People now, more than ever, are changing their sentiment toward sustainability, with two-thirds of consumers stating the importance of limiting climate change impacts, and 88 percent maintaining that more attention should be given to pollution reduction. Although apparel companies are cognizant of climate change, initiating numerous projects for carbon neutrality, the relationship between climate change and biodiversity—a “distinct but related issue”— is less apparent in the apparel industry. Climate change and biodiversity loss are interdependent, and an adverse impact on one can bolster an adverse effect on the other. Biodiversity is intricate and affects all environmental ecosystems—from oceans and freshwater to forests and soils; it encompasses all life forms on earth. Furthermore, without biodiversity, global reliance on food, energy production, clean water, fertile soil, sustained air quality, and climate regulations will suffer. Researchers remark, “Through our analysis of quantitative impact indicators as well as industry-expert interviews, we have developed a good understanding of how each part of the apparel value chain affects biodiversity.”

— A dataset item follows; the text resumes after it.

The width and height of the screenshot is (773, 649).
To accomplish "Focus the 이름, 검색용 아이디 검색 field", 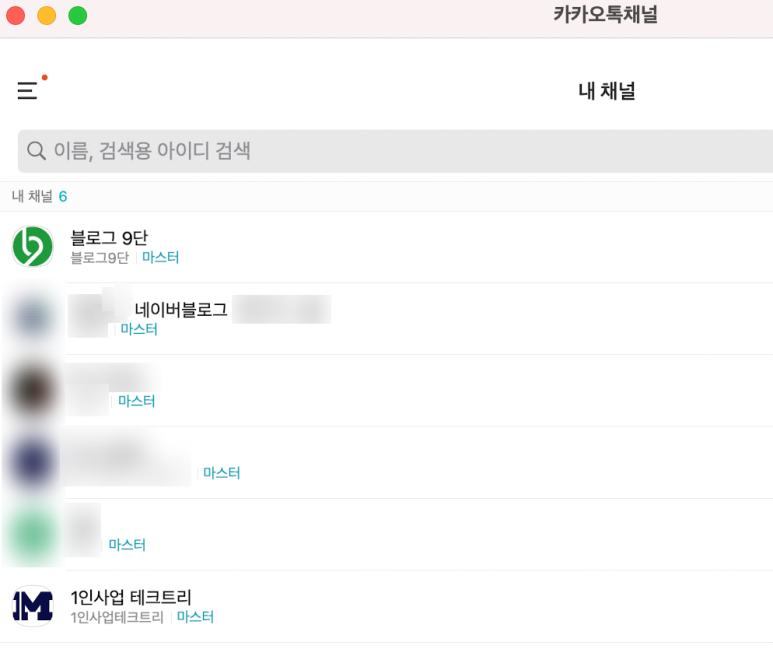I will pos(395,151).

To determine how the apparel industry contributes to biodiversity loss, researchers examined each stage of the apparel supply chain, including raw material production, material preparation and processing, production manufacturing, transportation and distribution, retailing, product-use life, and end-use. Researchers assess the negative impacts that each stage of the apparel supply chain has on biodiversity, analyzing land and water use patterns, chemical pollution, waste production, and energy consumption. Additionally, researchers developed a “biodiversity impact area” map using data from the International Union for Conservation of Nature (IUCN) to determine the severity (high, medium, low) of impact on biodiversity from each apparel chain sector on land and water use, pollution, climate change, and overexploitation.

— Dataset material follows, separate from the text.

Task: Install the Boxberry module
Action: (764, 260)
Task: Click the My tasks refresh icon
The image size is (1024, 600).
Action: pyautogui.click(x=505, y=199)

The results of the report identify the apparel sector’s five largest contributors to biodiversity loss in order of overall value added to the apparel industry: cotton agriculture, wood-based natural fibers/synthetic manmade cellulose fibers (MMCFs), textile dyeing and treatment, microplastics, and waste. All five contributors come from three stages in the apparel sector: raw-material production, material preparation and processing, and end-use. Raw material and production have the highest levels of land, water, and energy use, with chemical pollution following close behind. Material preparation and processing have the highest levels of chemical pollution and energy consumption, preceding water use levels. The end-use sector has the most elevated waste levels of all apparel sectors. According to the “biodiversity impact area” map, most of the apparel industry sectors contribute to environmental pollution (i.e., chemical, physical, geological, biological) that impacts species biodiversity.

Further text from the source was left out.